Heat coming into the car from a window is absorbed by the interior and the glass acts as an insulator. According to the National Highway Traffic Safety Administration, 'a locked car sitting in the summer sun quickly turns into an oven,' and 'temperatures can climb from 78 degrees to 100 degrees in just three minutes, to 125 degrees in 6-8 minutes.'

But it doesn't have to be boiling outside for a car to heat up to a life threatening temperature; it just takes a few minutes longer.

While you may think you could never forget that your child is in the car it's still an excellent idea to get in the habit of setting visual cues as well as considering some of the new technology driven gadgets that can give you that extra peace of mind.

- First and foremost, always put your cell phone, purse, or briefcase, and anything else you'll need that day, on the floor of the backseat.

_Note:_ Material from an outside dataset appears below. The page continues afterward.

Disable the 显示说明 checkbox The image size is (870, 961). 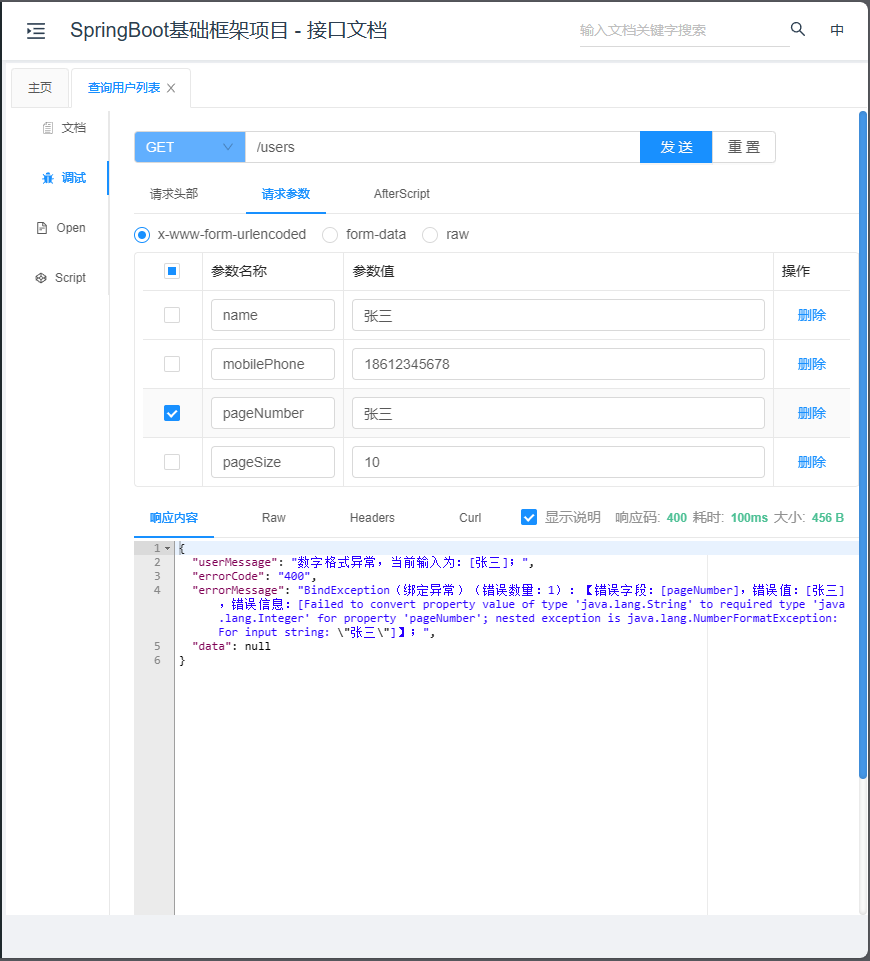(529, 517)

When you retrieve it at the end of the ride, you'll notice your child.

- Keep a teddy bear or other stuffed animal in the car seat when it's empty. When you put your child in the seat, move the animal to the front passenger seat, to remind you that your baby's on board.

- Put the car seat on the passenger side of the back seat.

- Ask your child's babysitter or daycare provider to always phone you promptly if your child isn't dropped off as scheduled.

- Make a habit of always opening the back door of your car after you park, to check that there's no kid back there.

- Never assume someone else, such as a spouse or an older child, has taken a young kid out of her seat. Such miscommunication has led to more than a few hot-car deaths.

- Check online about child safety gadgets that can warn parents when theyve left a child in a car. There are even phone apps that will send you an alert.  

- Put visual cues in your office and home. There are decals you can buy (or make yourself) that remind you to check the car seat.

- Never leave your child unattended in a car. Weather isn't the only factor when it comes to keeping your child safe from a dangerous outcome. A child left unattended in a parked car is vulnerable and easy prey for someone intent on doing harm.

If you see a child left unattended in a car- call 9-1-1. Don't worry about offending someone or anything other than making sure that the child is rescued - whether it's hot or not.

These types of articles and warnings go out every summer and yet children still die from being left in parked cars. More than any generation before, we are living in a multi-task, fast paced and distracting world. A lot of us are a little more forgetful than we used to be and anything you can do to slow yourself down and focus on your little one in the back seat of the car is a thing worth doing.